** Problem description **
Lines outside the range are not wanted. Give again exactly the lines between the line holding "You are a computer-use agent." and the line holding "Instruction: Expand Add to Wait List", inclusive, from the listing below.

** Input data **
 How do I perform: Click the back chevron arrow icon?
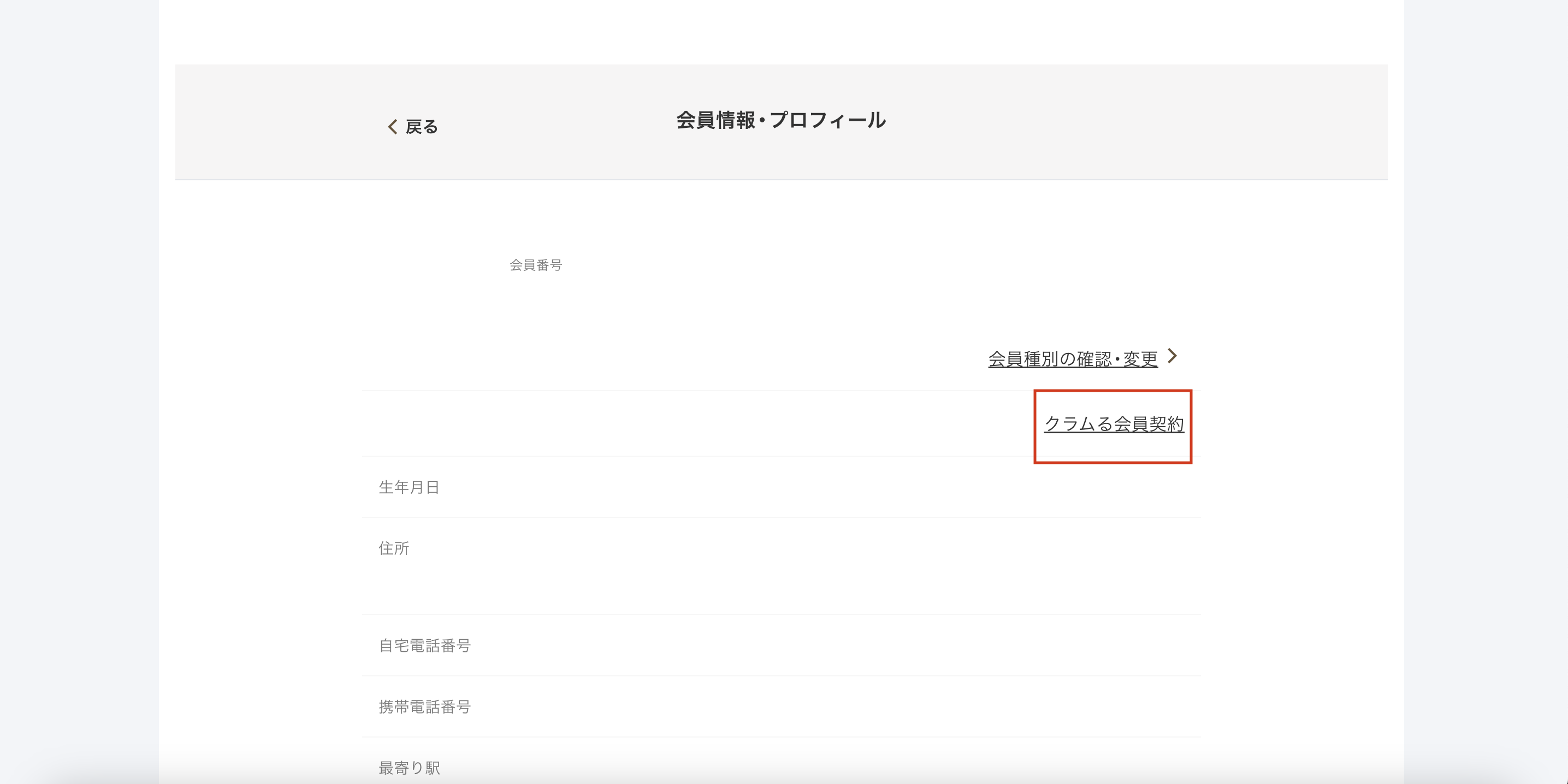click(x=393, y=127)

--

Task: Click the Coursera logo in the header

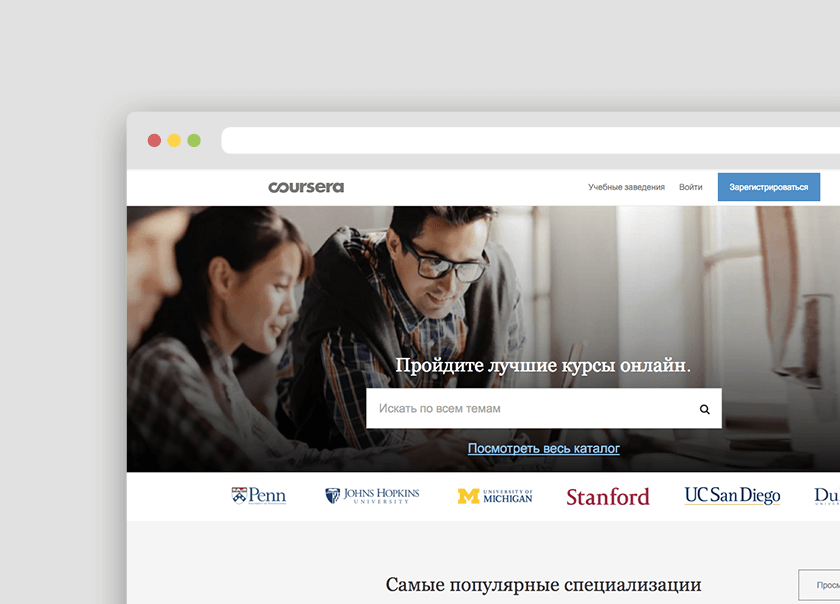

* * *

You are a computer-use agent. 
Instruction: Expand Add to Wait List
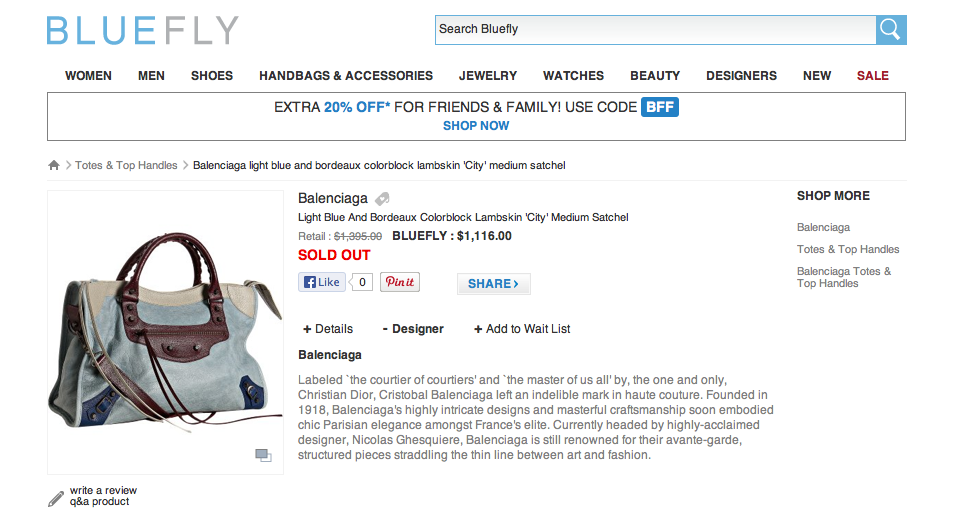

** Exercise result **
You are a computer-use agent. 
Instruction: Expand Add to Wait List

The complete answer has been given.